"Let us go then, you and I"
Here's a quotation from 'Prufrock's Pervigilium', Tom, which does not hint at another personal accompanying Prufrock:
Then I have gone at night through narrow streets,
   Where evil houses leaning all together
Pointed a ribald finger at me in the darkness
   Whispering all together, chuckled at me in the darkness.
If that helps, I'm not sure.

--- On Mon, 1/25/10, Chokh Raj <[log in to unmask]> wrote:
some talk of you and me 
"Let us go then, you and I,   [Marcia's pointer to "then" is apropos]
. . . . .
Streets that follow like a tedious argument
Of insidious intent
To lead you to an overwhelming question" 
Tom, if we take the "you" of the opening line to be an aspect of Prufrock's consciousness, the streets here lead this specific "you" to an overwhelming question. In the course of the monologue, too, the only person perplexed by the overwhelming question is Prufrock, and not another person beside him.

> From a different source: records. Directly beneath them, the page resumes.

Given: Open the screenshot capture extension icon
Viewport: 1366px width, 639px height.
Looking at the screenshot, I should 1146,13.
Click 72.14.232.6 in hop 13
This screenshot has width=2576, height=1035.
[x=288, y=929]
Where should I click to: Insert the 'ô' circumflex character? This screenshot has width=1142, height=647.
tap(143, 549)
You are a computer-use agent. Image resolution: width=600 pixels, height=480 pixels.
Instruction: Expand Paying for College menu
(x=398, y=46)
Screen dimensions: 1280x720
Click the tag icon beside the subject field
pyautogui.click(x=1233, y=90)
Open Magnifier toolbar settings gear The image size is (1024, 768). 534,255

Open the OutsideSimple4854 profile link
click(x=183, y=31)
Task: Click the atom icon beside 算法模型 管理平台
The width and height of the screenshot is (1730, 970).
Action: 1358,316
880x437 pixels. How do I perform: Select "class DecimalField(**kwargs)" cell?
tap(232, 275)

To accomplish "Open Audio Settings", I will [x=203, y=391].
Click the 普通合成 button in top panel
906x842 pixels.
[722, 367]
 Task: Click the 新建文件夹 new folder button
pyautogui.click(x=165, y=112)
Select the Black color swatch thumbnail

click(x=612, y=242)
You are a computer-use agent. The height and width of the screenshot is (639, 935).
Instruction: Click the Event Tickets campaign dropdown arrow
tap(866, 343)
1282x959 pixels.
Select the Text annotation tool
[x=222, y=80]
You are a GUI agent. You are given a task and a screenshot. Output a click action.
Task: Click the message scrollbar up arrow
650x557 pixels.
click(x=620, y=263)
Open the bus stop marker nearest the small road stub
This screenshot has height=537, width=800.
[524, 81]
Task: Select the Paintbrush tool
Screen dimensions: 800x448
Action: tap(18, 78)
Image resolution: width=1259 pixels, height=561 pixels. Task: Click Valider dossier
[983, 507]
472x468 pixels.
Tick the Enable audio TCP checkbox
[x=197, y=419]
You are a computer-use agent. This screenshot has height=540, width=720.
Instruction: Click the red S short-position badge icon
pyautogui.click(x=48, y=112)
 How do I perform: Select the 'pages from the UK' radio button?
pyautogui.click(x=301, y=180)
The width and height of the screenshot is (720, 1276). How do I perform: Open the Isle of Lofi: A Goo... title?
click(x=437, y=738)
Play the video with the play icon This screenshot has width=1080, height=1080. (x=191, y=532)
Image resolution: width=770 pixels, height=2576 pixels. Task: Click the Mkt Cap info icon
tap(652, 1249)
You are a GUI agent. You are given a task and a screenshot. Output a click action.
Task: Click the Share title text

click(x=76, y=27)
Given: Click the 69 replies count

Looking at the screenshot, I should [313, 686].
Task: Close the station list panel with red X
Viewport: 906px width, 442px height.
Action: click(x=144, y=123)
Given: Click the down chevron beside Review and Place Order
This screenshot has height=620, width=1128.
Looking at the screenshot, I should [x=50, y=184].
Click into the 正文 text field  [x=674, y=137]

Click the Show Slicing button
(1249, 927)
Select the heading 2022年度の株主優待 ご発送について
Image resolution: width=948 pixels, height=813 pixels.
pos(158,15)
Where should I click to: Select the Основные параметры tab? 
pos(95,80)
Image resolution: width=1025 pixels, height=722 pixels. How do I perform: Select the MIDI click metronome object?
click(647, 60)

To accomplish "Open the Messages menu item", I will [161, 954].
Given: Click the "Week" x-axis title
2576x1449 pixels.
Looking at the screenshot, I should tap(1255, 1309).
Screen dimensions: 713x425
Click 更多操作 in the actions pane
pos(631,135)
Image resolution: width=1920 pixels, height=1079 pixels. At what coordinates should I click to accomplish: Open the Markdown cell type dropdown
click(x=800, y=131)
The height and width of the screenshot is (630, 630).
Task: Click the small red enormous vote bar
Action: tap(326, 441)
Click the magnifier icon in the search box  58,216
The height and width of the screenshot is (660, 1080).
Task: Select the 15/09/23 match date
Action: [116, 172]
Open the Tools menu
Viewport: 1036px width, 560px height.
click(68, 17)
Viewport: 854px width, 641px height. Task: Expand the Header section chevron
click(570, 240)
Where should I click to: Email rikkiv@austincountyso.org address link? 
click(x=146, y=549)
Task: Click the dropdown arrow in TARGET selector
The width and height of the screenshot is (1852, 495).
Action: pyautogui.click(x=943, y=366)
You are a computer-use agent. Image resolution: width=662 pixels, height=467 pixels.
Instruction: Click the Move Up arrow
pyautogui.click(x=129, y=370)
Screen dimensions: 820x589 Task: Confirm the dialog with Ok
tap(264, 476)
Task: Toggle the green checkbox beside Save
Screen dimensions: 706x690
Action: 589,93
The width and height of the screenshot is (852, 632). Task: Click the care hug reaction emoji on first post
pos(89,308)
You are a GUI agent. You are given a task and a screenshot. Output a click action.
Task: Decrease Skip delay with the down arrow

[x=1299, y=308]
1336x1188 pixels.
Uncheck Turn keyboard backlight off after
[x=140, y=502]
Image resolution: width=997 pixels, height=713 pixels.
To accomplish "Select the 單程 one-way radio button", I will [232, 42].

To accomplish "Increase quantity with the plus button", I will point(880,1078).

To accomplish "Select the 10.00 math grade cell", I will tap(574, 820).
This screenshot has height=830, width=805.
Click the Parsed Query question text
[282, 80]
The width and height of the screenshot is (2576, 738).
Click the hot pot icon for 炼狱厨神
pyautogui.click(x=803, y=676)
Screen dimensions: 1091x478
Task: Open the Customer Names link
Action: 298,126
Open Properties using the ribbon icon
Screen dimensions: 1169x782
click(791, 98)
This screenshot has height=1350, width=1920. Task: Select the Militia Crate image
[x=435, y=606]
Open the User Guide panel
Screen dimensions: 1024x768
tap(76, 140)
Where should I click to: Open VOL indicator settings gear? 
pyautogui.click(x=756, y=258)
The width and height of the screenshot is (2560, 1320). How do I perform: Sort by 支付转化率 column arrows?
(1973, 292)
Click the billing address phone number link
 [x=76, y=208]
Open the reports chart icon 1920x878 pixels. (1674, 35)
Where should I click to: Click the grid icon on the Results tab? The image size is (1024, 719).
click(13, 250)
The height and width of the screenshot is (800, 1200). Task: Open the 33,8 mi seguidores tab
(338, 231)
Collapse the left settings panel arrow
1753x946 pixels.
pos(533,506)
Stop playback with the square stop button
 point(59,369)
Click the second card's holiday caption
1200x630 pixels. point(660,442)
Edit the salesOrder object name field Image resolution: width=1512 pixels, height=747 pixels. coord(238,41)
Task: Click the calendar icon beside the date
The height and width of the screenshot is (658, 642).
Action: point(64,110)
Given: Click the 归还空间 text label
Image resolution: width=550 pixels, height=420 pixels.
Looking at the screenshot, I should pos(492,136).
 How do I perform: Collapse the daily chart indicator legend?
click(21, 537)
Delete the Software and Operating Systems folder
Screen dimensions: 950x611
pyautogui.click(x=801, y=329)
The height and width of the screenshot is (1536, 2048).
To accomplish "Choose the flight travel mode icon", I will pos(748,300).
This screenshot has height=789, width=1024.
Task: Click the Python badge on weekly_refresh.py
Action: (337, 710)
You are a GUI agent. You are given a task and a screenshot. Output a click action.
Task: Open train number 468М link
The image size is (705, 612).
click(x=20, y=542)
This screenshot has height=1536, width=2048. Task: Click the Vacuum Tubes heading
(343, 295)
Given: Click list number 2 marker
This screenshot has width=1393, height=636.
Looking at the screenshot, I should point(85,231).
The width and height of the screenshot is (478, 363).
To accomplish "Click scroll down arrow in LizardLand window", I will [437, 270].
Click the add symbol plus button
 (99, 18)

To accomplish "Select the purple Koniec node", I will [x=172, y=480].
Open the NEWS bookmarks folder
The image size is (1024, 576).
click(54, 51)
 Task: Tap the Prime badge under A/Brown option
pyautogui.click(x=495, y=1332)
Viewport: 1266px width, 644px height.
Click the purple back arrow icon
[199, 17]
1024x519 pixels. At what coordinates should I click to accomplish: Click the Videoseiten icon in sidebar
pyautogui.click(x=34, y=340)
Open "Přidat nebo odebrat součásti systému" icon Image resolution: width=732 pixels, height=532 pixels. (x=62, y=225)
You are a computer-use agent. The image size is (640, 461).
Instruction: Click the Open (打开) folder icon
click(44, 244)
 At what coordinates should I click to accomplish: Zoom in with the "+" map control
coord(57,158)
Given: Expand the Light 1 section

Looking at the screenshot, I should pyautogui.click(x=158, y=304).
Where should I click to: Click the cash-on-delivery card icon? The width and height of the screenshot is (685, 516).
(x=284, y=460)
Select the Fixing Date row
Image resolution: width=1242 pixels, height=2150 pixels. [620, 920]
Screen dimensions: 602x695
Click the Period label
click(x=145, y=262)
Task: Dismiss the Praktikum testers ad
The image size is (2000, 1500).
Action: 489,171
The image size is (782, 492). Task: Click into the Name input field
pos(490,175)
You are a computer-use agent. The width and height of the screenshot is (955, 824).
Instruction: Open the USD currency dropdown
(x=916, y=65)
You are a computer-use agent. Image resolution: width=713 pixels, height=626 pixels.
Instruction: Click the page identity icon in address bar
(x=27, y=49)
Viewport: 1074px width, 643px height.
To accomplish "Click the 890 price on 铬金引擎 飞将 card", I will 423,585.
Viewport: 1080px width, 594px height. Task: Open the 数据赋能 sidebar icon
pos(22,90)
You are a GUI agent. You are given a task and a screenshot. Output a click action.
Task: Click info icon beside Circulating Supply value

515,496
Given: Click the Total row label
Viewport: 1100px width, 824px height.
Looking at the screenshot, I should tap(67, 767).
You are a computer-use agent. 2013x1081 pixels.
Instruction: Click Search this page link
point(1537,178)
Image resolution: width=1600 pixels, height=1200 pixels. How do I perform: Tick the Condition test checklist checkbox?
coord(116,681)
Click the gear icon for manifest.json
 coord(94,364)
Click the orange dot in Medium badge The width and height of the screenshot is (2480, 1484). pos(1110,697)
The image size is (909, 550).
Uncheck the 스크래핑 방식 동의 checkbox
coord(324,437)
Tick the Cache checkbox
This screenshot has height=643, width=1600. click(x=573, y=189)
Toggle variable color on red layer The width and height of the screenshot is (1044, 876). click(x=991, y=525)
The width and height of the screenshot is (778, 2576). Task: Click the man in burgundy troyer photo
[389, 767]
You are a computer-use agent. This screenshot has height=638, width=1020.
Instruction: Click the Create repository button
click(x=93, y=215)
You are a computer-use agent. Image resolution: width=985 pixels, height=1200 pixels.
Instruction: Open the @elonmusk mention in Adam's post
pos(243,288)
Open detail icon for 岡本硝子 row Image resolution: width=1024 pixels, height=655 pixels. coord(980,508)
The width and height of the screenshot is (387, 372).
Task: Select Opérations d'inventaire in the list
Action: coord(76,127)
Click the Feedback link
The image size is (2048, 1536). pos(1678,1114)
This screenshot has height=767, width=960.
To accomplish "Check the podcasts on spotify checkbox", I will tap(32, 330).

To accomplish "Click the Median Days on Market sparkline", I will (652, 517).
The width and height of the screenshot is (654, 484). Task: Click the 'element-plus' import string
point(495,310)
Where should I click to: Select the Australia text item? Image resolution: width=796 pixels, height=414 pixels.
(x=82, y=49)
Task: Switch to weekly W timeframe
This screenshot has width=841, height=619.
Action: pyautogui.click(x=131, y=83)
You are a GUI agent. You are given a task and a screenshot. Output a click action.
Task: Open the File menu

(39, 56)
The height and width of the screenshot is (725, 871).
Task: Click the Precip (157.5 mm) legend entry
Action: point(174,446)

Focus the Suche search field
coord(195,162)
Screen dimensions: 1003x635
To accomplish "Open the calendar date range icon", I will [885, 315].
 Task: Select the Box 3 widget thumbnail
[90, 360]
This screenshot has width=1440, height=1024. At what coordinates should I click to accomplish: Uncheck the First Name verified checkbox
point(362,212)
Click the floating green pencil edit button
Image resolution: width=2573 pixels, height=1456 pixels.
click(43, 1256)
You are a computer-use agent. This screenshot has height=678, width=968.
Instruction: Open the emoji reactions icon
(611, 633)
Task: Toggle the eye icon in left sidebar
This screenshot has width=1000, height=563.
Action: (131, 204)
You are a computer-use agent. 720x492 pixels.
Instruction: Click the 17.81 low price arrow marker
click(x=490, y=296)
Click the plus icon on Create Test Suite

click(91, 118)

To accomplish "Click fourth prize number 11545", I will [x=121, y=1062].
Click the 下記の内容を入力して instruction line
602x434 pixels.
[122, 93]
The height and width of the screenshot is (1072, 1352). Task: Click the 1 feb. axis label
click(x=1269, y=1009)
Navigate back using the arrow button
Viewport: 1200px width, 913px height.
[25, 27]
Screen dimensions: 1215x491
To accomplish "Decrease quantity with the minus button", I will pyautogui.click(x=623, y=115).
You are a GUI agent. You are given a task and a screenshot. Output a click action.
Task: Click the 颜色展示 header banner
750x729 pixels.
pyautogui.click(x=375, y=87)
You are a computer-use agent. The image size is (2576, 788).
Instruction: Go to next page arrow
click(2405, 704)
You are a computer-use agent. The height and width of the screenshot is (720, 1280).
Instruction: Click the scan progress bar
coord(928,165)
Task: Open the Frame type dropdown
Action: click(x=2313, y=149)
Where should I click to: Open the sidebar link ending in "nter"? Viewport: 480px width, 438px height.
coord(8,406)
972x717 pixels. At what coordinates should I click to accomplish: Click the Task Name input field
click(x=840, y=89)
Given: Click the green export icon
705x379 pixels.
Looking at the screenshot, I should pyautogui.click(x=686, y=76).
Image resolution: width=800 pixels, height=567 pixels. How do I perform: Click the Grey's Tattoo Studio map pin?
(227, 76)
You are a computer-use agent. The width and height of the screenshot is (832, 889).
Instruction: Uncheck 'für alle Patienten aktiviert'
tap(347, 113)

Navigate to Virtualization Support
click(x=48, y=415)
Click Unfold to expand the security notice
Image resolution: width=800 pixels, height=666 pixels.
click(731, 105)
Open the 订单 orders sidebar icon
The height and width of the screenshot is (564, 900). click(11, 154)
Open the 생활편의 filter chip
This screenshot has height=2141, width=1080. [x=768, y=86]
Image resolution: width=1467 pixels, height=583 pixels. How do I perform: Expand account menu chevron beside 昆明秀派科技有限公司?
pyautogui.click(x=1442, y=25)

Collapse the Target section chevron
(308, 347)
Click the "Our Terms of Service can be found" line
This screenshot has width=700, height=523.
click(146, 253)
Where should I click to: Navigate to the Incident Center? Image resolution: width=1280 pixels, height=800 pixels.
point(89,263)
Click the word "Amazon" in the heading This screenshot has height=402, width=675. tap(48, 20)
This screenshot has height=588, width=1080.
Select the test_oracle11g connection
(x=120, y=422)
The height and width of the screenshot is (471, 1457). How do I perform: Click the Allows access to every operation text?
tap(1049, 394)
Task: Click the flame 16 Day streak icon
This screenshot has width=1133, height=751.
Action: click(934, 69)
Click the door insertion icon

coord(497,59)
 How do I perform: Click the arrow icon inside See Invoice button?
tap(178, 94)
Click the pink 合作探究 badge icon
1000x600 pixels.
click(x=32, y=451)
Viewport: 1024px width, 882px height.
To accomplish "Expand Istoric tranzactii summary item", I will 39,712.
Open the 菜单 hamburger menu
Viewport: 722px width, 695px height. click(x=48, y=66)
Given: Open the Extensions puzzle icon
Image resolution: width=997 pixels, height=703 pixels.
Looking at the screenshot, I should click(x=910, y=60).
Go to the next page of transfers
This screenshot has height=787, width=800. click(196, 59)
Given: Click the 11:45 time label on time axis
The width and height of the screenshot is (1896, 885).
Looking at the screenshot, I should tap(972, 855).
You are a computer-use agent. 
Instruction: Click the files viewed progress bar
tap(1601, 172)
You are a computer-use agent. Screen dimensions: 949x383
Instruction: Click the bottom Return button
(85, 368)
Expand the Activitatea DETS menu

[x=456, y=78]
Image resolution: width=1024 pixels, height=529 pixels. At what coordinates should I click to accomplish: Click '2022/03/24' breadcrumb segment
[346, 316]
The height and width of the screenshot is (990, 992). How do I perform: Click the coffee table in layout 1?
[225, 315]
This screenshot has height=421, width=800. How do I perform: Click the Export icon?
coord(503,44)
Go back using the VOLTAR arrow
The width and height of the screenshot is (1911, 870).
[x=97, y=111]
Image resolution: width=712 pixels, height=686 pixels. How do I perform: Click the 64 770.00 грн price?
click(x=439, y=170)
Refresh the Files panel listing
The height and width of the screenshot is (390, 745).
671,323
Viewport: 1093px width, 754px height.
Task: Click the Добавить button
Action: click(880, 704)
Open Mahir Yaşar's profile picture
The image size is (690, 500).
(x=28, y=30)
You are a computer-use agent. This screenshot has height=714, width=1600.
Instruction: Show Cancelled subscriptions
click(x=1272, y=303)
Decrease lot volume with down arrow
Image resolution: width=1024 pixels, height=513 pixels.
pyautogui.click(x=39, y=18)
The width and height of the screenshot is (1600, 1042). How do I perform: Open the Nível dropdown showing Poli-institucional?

And now these two passages:
And indeed there will be time...
Time for you and time for me,
And time yet for a hundred indecisions,
And for a hundred visions and revisions,
Before the taking of a toast and tea.
And indeed there will be time To wonder,
"Do I dare?" and, "Do I dare?"
Time to turn back and descend the stair,
With a bald spot in the middle of my hair―
[They will say: "How his hair is growing thin!"]
My morning coat, my collar mounting firmly to the chin,
My necktie rich and modest, but asserted by a simple pin―
[They will say: "But how his arms and legs are thin!"]
Do I dare 45 Disturb the universe?
In a minute there is time
For decisions and revisions which a minute will reverse.
If we view these passages apropos "Time for you and time for me", the fears and apprehensions here, and in the rest of the monologue, pertain specifically to those of Prufrock alone, and DO NOT subsume any of another person.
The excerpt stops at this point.